Okay, so i still got some tren e from Bionicepharma in my fridge. 
As you see, this vial is opened and I've used some of it. 
Yes it works, and it's tren, and it's probably dosed around 200mg/ml. 

BUT.... two people have used the same product from small dosage to moderate 300mg a week and reported somewhat elevated liver enzymes. 

I took an inject of this again a few days ago SubQ,
and while I noticed little PIP day after,
It's clearly a lot of preservatives in this gear. 
It burned like a bitch. 

I'll update again later, but to me, this gear seems on one hand G2G,
on the other I doubt I would get it again,
as I suspect it's cheaply made. The package insert wasn't exactly professional looking either. 

One thing though:
It says it distributed from Bionichepharma in the USA, Lake Forest,
but manufactured by Jansseb Ortho LLC, Gurabo, Puerto Rico. 

I have admittedly a bias toward US gear,
(I believe USA gear = small home brew shitty operations)
but more importantly,

This might mean some US me ever here have come across it and can provide input.

----------


## DocToxin8

Oh I forgot, and hadn't noticed, there is an authenticity rub off on the top of the package, I'll see if that works. And check back.

----------


## DocToxin8

Okay, I checked their web page for authenticity,
and tried the correct code and got : Genuine 
Then tried a wrong code and got: fake
Then tried the correct code again: genuine product, has allready been checked 1 time. 

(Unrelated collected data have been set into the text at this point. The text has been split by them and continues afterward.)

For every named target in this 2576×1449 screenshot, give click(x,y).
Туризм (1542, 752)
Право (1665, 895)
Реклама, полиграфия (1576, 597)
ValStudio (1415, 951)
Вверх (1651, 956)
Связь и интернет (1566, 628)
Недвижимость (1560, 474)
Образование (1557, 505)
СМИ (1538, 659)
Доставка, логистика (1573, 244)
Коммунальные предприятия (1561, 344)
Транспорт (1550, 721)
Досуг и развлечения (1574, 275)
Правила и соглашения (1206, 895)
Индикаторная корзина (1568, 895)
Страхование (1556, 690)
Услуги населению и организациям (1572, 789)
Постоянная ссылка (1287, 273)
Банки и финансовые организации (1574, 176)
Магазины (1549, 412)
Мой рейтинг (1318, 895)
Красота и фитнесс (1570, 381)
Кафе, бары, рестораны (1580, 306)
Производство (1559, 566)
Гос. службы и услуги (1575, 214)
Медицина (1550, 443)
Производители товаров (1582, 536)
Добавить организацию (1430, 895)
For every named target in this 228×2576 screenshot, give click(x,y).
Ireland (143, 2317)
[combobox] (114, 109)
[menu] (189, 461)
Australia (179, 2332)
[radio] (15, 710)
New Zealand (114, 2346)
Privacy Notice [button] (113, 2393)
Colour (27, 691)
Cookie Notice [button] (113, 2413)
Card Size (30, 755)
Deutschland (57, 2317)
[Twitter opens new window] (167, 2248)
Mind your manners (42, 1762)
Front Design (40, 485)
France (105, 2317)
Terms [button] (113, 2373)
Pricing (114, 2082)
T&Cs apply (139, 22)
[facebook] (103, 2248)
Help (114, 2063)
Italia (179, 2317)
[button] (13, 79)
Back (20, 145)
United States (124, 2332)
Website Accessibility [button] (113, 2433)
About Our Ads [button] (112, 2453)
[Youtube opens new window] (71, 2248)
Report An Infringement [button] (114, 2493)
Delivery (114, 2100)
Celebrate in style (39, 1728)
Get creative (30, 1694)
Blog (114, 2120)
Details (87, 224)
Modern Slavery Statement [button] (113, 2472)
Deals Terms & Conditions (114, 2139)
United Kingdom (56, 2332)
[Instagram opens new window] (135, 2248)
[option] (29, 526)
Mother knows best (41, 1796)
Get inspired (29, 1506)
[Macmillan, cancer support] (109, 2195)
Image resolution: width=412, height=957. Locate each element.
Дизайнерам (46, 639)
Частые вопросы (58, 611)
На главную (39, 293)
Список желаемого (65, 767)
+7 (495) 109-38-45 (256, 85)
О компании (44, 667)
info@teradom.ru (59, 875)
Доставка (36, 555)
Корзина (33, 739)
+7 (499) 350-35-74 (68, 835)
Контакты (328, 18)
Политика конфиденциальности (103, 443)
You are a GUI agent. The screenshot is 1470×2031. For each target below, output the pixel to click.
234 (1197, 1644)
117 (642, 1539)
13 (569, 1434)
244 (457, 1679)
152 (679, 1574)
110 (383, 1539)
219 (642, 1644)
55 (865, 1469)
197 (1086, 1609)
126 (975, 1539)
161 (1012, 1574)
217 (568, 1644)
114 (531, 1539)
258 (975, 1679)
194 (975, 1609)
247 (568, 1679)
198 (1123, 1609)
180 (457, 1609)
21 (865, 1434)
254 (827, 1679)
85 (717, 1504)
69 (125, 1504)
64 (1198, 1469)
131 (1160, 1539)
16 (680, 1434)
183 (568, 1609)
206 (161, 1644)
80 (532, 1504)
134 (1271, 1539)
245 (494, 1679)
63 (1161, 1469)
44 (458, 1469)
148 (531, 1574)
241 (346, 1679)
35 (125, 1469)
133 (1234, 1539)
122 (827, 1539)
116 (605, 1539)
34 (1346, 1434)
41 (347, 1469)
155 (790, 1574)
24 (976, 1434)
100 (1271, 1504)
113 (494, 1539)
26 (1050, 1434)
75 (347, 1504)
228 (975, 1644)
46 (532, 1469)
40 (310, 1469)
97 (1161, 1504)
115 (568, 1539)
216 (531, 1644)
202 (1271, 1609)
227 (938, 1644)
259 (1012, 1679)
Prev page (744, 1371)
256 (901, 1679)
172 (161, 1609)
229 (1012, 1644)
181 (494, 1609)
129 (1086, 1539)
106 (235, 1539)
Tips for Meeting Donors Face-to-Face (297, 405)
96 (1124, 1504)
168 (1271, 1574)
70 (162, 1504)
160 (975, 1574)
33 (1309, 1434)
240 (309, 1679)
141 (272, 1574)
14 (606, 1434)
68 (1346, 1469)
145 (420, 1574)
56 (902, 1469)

So this means they got a good counterfeit system at least.

----------


## pumpingel

> Okay, I checked their web page for authenticity,
> and tried the correct code and got : Genuine 
> Then tried a wrong code and got: fake
> Then tried the correct code again: genuine product, has allready been checked 1 time. 
> 
> So this means they got a good counterfeit system at least.


Hey men

Ive injected the whole vial test e. For me it was perfect the code also was correct.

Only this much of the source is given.